Bu millete bir haller oldu.
Üzerindeki ölü toprağı kalkmış, birden uyanmış, her şeyin farkına varmış gibi bir haller…
Memlekette olup biten her şeyin bütün mesuliyetini üstlenmiş gibi bir haller…
Yürüyüşü bile değişti.

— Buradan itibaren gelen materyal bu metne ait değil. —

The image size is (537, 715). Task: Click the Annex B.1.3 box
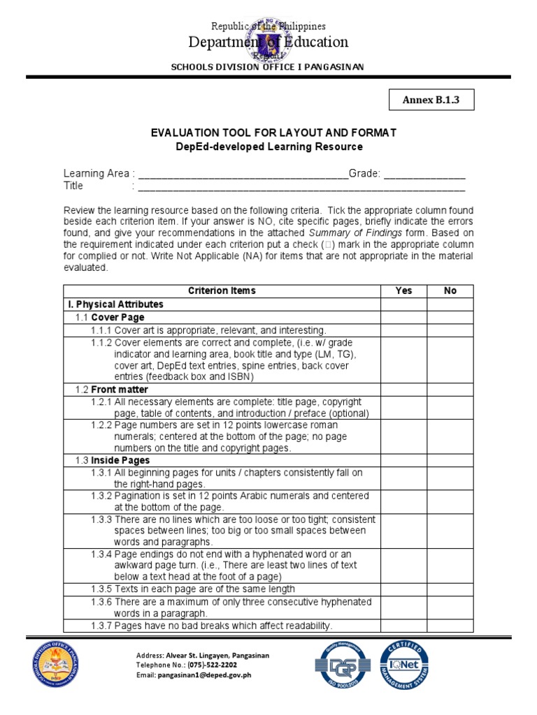point(431,100)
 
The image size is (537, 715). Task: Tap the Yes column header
point(403,290)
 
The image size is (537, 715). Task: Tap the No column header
point(450,290)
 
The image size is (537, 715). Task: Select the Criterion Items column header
point(222,290)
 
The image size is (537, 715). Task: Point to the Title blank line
point(301,187)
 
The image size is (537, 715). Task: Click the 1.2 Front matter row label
point(112,390)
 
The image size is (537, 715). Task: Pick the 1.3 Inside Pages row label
point(112,461)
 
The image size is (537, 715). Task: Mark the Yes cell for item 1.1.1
point(403,330)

Daha dik, daha vakur, daha kendinden emin ve yere daha sağlam basarak yürüyor.
Yürürken sağı solu kollayarak, çevresindeki her bir şeyden önce kendisi haberdar olması gerekiyormuş gibiher yeri teftiş ederekyürüyor.
Olacak olan bütün namüsait durumlara anında müdahale edecekmiş gibi her daim tetikte.

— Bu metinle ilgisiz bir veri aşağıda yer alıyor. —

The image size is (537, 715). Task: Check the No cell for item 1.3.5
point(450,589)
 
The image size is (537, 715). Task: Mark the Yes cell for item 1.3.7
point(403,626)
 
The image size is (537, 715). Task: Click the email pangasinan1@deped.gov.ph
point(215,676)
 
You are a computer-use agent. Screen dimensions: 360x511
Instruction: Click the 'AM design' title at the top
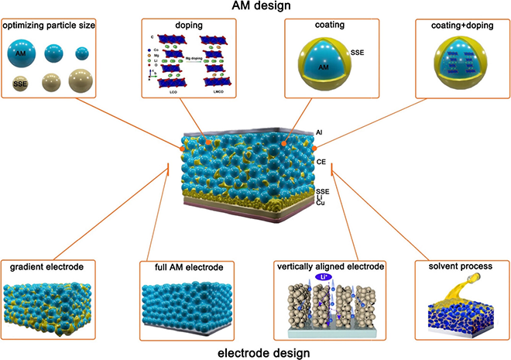(x=255, y=8)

Mahalle aralarında kavga eden kedi ve köpekleri bile müşfik bir baba sevecenliğiyle, şefkatle ayırıyor.
Tezgâhına sebze, meyve boşaltan manav ile kamyon arasındaki zincire dâhil olarak karpuz sallıyor.
Çöpleri yanlış yere dökenleri azarlıyor, yanmayan sokak lambalarını bile kontrol ediyor.

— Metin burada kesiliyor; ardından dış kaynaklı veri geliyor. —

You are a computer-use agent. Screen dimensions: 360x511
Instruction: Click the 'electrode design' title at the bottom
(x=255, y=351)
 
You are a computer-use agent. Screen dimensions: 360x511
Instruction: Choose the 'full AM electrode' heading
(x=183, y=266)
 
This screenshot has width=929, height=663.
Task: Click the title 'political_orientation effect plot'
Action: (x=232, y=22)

Resmi kurum önlerinden, özellikle de emniyet, karakol ve askeri binaların önünden geçerken sağı solu iyice kolaçan ediyor, bir terslik var mı diye neredeyse içtima yapan komutan edasıyla gözlerini askerden, polisten ayırmıyor.
Gazete bayii önünde adeta bütün gazeteleri gözden geçiriyor; her sabah medya takibini ihmal etmiyor; hangi gazetenin ne yazdığına, nerede durduğuna dikkat kesiliyor.
Meydanları boş bıraktığı için biraz huzursuz ama hayatın normale dönmesi gerektiğinin farkındalığıyla, canı sıkılarak bakıyor boşalan alanlara.
Koca şehirde, bütün kalabalıkları tanıyacakmış gibi, tanımadığı insanlara işkillenerek bakıyor, hele selamsız, sabahsız geçenlere iyice ayar oluyor.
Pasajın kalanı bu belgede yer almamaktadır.